With virtual functions the caller doesn't need to know the actual class - it operates through a pointer to a base class, so you can compile the client once and the implementor can change the actual implementation as much as it wants and the client doesn't have to know about that as long as the interface is unchanged.
Virtual functions implement polymorphism. I don't know Obj-C, so I cannot compare both, but the motivating use case is that you can use derived objects in place of base objects and the code will work. If you have a compiled and working function foo that operates on a reference to base you need not modify it to have it work with an instance of derived.
You could do that (assuming that you had runtime type information) by obtaining the real type of the argument and then dispatching directly to the appropriate function with a switch of shorts, but that would require either manually modifying the switch for each new type (high maintenance cost) or having reflection (unavailable in C++) to obtain the method pointer. Even then, after obtaining a method pointer you would have to call it, which is as expensive as the virtual call.
As to the cost associated to a virtual call, basically (in all implementations with a virtual method table) a call to a virtual function foo applied on object o: o.foo() is translated to o.vptr[ 3 ](), where 3 is the position of foo in the virtual table, and that is a compile time constant.

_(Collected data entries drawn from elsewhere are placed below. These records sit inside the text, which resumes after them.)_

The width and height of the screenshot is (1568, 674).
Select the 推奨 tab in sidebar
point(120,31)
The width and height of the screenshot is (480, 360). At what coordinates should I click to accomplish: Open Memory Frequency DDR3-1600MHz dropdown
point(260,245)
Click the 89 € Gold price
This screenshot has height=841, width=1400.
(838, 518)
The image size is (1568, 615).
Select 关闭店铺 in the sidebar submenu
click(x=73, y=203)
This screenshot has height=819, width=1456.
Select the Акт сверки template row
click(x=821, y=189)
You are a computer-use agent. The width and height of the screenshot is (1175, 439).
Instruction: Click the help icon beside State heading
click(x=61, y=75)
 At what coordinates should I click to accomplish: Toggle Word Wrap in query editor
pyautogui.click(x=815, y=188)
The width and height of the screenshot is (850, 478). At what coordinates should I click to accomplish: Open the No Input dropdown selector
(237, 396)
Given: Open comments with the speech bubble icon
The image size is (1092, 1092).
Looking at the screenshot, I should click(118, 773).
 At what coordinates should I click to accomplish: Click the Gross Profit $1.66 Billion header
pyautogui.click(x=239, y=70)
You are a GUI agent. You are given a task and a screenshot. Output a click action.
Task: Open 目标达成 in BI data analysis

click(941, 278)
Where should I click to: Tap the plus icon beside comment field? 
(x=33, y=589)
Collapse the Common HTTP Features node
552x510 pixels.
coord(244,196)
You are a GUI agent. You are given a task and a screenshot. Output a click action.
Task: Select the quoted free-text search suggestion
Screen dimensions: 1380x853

This basically is a double indirection:
From the object o obtain the pointer to the vtable, index that table to obtain the pointer to the function and then call. The extra cost compared with a direct non-polymorphic call is just the table lookup. (In fact there can be other hidden costs when using multiple inheritance, as the implicit this pointer might have to be shifted), but the cost of the virtual dispatch is very small.
I don't know the first thing about Objective-C, but here's why you want to "declare an object as one class and instantiate it as another": the Liskov Substitution Principle.
Since a PDF is a document, and an OpenOffice.org document is a document, and a Word Document is a document, it's quite natural to write
Document *d;
if (ends_with(filename, ".pdf"))
d = new PdfDocument(filename);
else if (ends_with(filename, ".doc"))
d = new WordDocument(filename);
else
// you get the point
d->print();
Now, for this to work, print would have to be virtual, or be implemented using virtual functions, or be implemented using a crude hack that reinvents the virtual wheel. The program need to know at runtime which of various print methods to apply.
Templating solves a different problem, where you determine at compile time which of the various containers you're going to use (for example) when you want to store a bunch of elements. If you operate on those containers with template functions, then you don't need to rewrite them when you switch containers, or add another container to your program.
A virtual function is important in inheritance. Think of an example where you have a CMonster class and then a CRaidBoss and CBoss class that inherit from CMonster.
Both need to be drawn. A CMonster has a Draw() function, but the way a CRaidBoss and a CBoss are drawn is different. Thus, the implementation is left to them by utilizing the virtual function Draw.
Well, the idea is simply to allow the compiler to perform checks for you.
It's like a lot of features : ways to hide what you don't want to have to do yourself. That's abstraction.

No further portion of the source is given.